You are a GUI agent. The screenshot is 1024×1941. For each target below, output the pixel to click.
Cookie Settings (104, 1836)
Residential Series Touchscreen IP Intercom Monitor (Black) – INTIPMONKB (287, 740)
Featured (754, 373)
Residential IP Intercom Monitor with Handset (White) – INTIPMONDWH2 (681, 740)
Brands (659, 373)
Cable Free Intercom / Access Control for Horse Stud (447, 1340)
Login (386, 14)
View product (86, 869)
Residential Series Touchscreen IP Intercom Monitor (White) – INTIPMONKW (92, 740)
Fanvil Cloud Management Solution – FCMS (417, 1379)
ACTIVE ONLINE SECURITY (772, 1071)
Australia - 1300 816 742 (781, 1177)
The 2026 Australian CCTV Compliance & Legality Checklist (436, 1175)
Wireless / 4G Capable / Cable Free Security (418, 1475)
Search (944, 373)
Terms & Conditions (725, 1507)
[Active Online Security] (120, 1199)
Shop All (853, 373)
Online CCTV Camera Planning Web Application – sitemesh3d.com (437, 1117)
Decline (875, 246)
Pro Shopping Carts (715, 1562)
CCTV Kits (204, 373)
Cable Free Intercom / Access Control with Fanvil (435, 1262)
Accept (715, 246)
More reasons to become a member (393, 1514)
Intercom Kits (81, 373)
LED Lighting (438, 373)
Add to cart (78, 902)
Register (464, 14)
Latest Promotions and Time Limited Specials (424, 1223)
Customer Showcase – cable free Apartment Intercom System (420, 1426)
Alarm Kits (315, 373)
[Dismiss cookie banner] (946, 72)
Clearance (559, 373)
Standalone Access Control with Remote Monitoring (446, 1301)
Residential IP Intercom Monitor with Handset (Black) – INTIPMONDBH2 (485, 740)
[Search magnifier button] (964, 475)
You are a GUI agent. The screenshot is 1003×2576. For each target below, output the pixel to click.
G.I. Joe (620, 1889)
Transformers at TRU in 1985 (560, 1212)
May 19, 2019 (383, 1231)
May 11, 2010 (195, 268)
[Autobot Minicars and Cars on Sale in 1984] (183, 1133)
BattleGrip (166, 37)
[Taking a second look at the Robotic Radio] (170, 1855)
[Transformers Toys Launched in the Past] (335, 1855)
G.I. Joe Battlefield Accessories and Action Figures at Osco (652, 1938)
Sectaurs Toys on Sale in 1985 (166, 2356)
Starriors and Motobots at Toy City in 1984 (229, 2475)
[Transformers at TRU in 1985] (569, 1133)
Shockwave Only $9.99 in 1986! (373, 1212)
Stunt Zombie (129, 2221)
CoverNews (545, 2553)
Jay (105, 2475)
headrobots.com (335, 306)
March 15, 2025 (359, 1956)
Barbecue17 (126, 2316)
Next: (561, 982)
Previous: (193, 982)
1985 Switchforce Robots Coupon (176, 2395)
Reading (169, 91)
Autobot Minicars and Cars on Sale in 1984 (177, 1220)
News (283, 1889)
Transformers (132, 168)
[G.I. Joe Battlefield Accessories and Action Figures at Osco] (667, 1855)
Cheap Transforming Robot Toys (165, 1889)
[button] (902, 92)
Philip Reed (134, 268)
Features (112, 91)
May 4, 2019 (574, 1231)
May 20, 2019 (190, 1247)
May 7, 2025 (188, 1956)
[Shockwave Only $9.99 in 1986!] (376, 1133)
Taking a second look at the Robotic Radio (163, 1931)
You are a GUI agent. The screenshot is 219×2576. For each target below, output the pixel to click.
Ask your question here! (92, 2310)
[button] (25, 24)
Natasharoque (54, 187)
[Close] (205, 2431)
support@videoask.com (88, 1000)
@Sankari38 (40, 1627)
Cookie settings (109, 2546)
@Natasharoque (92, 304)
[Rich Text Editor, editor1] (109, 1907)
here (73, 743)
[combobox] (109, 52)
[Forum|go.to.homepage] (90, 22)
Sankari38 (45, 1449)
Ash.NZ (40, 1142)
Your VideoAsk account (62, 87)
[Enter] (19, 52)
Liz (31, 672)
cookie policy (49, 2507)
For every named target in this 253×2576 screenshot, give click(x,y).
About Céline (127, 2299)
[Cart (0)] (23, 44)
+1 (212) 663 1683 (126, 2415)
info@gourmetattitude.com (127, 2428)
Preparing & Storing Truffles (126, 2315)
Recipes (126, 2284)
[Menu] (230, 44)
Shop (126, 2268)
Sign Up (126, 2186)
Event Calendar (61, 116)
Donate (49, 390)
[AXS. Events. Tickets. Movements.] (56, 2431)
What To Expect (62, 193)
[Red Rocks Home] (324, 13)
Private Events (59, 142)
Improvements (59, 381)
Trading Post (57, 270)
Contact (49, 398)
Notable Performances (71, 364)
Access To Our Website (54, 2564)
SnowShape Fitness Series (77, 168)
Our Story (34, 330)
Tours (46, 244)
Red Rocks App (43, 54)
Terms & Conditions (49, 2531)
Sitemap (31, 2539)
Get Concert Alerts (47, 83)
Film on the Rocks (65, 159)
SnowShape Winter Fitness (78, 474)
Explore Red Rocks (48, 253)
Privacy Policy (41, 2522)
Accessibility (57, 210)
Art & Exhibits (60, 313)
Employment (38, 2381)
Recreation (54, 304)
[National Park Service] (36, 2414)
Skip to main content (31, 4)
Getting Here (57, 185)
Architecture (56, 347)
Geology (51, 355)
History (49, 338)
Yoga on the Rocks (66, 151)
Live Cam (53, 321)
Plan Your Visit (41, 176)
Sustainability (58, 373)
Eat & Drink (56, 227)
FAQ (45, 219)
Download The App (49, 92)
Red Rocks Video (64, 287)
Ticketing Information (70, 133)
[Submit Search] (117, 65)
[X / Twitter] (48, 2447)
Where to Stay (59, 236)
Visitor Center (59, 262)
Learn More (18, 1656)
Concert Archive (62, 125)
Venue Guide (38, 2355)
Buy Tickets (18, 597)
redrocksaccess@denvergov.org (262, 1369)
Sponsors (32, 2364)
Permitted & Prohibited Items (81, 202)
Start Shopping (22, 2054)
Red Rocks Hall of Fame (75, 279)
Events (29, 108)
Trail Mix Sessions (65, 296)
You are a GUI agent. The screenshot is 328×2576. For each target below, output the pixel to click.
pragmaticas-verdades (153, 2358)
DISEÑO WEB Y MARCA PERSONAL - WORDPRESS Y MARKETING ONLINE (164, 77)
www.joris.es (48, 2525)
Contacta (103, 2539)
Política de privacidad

### Task brief
Retype only the lines above between the line with "Terms & Conditions (49, 2531)" and the line with "[X / Twitter] (48, 2447)", counting those two lines as well, and keep every character as it is.

### Answer for this exercise
Terms & Conditions (49, 2531)
Sitemap (31, 2539)
Get Concert Alerts (47, 83)
Film on the Rocks (65, 159)
SnowShape Winter Fitness (78, 474)
Explore Red Rocks (48, 253)
Privacy Policy (41, 2522)
Accessibility (57, 210)
Art & Exhibits (60, 313)
Employment (38, 2381)
Recreation (54, 304)
[National Park Service] (36, 2414)
Skip to main content (31, 4)
Getting Here (57, 185)
Architecture (56, 347)
Geology (51, 355)
History (49, 338)
Yoga on the Rocks (66, 151)
Live Cam (53, 321)
Plan Your Visit (41, 176)
Sustainability (58, 373)
Eat & Drink (56, 227)
FAQ (45, 219)
Download The App (49, 92)
Red Rocks Video (64, 287)
Ticketing Information (70, 133)
[Submit Search] (117, 65)
[X / Twitter] (48, 2447)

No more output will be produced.